Self-healing bismaleimide resin via “click” reactions: impact of structure on healing efficiency

Abstract

Aromatic bismaleimide (BMI)-based copolymers composed of alternating BMI and bis(sulfanediylethoxy)ethylene units of short and long lengths are synthesized and crosslinked via the reversible Diels–Alder reaction, resulting in thermoreversible amorphous networks with different structures and hence properties. The structure of BMI-based copolymers was confirmed by ¹H nuclear magnetic resonance (NMR) spectroscopy, and the occurrence of the DA reaction forming networks was followed using Fourier transform infrared (FT-IR) analysis.

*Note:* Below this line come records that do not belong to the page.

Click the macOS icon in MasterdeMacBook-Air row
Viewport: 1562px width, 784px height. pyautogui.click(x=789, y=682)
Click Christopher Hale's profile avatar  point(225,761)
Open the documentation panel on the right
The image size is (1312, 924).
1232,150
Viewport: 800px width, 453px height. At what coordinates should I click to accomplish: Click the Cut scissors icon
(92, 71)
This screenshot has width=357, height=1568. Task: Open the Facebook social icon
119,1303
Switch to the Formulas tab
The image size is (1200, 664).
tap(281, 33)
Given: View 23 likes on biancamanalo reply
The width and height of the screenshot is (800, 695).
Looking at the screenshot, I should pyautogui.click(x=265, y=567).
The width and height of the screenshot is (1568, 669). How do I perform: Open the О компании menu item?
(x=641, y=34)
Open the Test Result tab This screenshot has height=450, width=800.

A comparison of the properties of the networks was obtained vis differential scanning calorimetry (DSC), dynamic mechanical thermal analysis (DMTA) and wide-angle powder X-ray diffraction (XRD), optical microscopy, field-emission scanning electron microscopy (FE-SEM) and tensile measurements. Owing to higher mobility of the network structure derived from the long copolymer precursor, the corresponding network exhibits a lower glass transition and much better healing ability of scratches and cuts than for the short precursor-derived one. Efficient healing of complete cut, with strength and ultimate strain recoveries of 80% and 73%, respectively, are achieved for the long precursor-derived material.